DIRECTIONS FOR THIS TASK
Lines before the one containing "Click the latest candle at chart's right edge" in the records below are to be left out; that line and all after it, through the end, are to be retyped exactly.

MATERIAL PROVIDED
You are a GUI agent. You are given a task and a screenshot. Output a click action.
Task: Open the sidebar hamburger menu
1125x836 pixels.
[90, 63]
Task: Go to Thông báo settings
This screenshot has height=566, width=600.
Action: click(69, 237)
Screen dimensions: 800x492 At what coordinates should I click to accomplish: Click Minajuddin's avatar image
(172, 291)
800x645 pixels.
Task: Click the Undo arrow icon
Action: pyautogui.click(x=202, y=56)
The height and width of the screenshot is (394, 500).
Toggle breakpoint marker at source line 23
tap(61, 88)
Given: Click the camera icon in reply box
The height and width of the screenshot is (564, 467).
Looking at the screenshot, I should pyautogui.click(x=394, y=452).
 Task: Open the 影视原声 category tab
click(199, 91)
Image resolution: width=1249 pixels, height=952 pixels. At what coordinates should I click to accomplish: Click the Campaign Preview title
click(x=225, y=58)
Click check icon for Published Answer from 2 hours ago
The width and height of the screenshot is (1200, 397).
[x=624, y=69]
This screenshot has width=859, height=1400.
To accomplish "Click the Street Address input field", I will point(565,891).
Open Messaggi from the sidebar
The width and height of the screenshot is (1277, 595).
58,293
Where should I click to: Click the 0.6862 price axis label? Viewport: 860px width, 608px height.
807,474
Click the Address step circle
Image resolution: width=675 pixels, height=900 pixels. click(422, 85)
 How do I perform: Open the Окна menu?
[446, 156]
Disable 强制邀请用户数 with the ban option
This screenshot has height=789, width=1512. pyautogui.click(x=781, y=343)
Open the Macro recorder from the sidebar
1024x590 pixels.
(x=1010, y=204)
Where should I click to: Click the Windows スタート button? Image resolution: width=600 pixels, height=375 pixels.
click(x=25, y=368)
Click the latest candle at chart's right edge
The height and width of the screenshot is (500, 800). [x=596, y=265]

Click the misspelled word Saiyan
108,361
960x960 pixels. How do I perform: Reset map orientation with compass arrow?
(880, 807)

YOUR SOLUTION
Click the latest candle at chart's right edge
The height and width of the screenshot is (500, 800). [x=596, y=265]

Click the misspelled word Saiyan
108,361
960x960 pixels. How do I perform: Reset map orientation with compass arrow?
(880, 807)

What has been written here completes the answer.